ACTIVITY :: Below are several records. Retype exactly those lines running from the one with "For every named target in this 820×1226" through the one with "For every named target in this 315×2576", end lines included, and no others.

* * *

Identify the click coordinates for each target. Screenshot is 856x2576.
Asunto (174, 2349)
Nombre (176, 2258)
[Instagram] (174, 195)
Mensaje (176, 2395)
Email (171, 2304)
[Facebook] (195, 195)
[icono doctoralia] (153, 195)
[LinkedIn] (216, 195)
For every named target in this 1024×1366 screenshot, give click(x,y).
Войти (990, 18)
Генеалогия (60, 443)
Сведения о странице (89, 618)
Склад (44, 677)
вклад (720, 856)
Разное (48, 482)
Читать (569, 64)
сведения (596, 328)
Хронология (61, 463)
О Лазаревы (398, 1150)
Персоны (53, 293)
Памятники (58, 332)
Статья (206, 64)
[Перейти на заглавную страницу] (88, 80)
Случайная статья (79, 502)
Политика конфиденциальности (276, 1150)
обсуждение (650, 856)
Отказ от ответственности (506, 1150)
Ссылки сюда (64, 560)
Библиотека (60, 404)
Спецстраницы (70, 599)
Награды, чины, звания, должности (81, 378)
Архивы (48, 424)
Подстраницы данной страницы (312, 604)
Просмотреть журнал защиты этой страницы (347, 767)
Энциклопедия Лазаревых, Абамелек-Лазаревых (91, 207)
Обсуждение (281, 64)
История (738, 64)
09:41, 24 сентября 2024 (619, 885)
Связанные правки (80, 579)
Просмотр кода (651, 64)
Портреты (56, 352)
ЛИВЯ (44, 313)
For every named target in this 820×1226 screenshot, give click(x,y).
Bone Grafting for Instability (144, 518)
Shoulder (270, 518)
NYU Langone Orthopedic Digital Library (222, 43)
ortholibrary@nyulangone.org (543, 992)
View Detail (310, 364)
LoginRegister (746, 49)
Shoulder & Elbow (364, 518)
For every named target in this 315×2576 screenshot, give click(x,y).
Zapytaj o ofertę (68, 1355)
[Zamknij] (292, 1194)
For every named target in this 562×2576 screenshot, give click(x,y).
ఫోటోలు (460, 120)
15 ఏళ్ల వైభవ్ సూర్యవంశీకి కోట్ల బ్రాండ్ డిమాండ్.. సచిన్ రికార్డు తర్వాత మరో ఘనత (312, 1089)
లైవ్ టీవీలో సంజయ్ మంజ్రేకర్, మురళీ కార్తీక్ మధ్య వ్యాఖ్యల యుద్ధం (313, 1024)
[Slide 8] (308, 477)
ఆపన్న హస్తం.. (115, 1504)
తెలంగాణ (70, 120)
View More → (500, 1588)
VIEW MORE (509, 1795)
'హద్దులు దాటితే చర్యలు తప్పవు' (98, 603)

* * *

SOLUTION TO THIS EXERCISE ::
For every named target in this 820×1226 screenshot, give click(x,y).
Bone Grafting for Instability (144, 518)
Shoulder (270, 518)
NYU Langone Orthopedic Digital Library (222, 43)
ortholibrary@nyulangone.org (543, 992)
View Detail (310, 364)
LoginRegister (746, 49)
Shoulder & Elbow (364, 518)
For every named target in this 315×2576 screenshot, give click(x,y).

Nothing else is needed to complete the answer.